* Page excerpt:
'''

I think this book does what it sets out to do. It’s a beautiful book and I absolutely loved it! To tackle such a sensitive subject, without being overbearing or belittling, is a big ask, but I think Catherine gets it spot on. By her own admission, her theology was “deeply flawed” when her life got suddenly turned upside down and she struggled to make sense of it. But as she delves into the Bible to find the biblical perspective on the issue of suffering, she takes us on the journey with her and answers many common questions, such as: Why do bad things happen? Why me? Does God really care? Why doesn’t God answer my prayers?

From the first few pages I was hooked and started mentally making a list of people to recommend this to; before long I concluded that I could recommend this to most people I know, even non-Christians. The Bible teaching is clear and simple. And it’s not patronising; it never tries to imply that a Christian should feel less pain, even while we’re trusting in Jesus.

The bulk of the book is made up of stories. Catherine puts you right in the middle of her own personal suffering, as well as that of other Christians who experienced heart-wrenching tragedies. Every one of them displays supernatural strength, forgiveness and peace; but they had to go through very painful years (sometimes decades) of suffering to get to that point. And seeing God’s work in them to get to that point is so inspiring, and a reassurance that God can work in all of us in the same way. She also uses Bible stories to highlight her points, and I love how she brings them to life in a way that makes them as accessible as every other story in the book.

This book challenged me in many ways. I hope it will challenge you too as you take a closer look at your own life and struggles. Here are some of the ways I felt challenged:

  • Do I prepare for trials? Through every trial I can look back and see God’s work in me, and that prepares me for future trials. But I don’t deliberately prepare. This book has made me more mindful of that, as it urges us to prepare by having God’s word in our heart, and written down so it can minister to us through good times and bad.

'''

* To-do item A: From the book review, list the common questions the reviewer says the book answers.
* To-do item B: Extend the book review past its final sentence with further points in the same bulleted style.

* Data segment:

'''

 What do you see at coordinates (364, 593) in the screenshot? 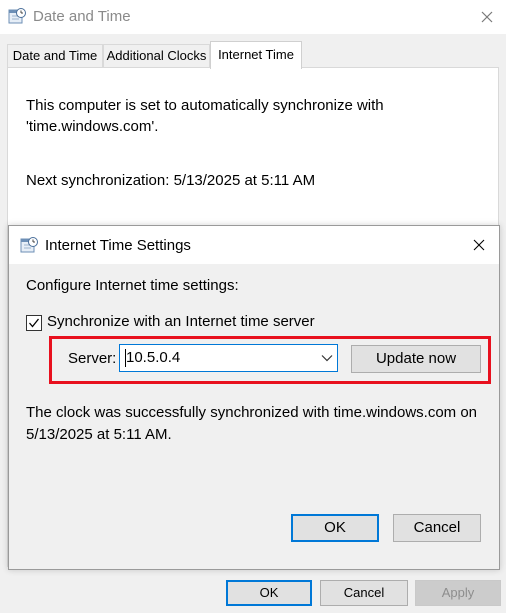
I see `cancel-button: Cancel` at bounding box center [364, 593].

'''

* Task answer A:
Why do bad things happen?
Why me?
Does God really care?
Why doesn't God answer my prayers?

* Task answer B:
  • Do I use my story or experience to help others? For most of my adult life I’ve wanted to “do something with my life” and have always fallen short of my own expectation. This book reminds me that God can use all of us, whatever our circumstances. And when He’s worked on us the most, often through hard trials, is usually when He can use us the most.
  • Do I point people to Jesus enough? While reading this book I felt overwhelming gratitude that Jesus would walk with us in our pain, and give us eternal hope and peace even while we’re broken. But I also felt sadness for all the people who don’t know Him; they don’t know that peace and hope, only brokenness. I felt convicted. Jesus gave us a job to do, to share His gospel, and that means me as much as anyone. One of my favourite sermons is about heaven; the pastor imagines looking back and saying “do you remember death? What was that all about?”. I desperately want all my friends and family to experience this with me.
  • Do I give God a chance to speak? During times of trouble my feelings often overcome me, and that’s when I’m less likely to go to God. This book reminds me to go to God first, whatever the situation. And not just to go to Him, but to actually give Him a chance to speak into my situation.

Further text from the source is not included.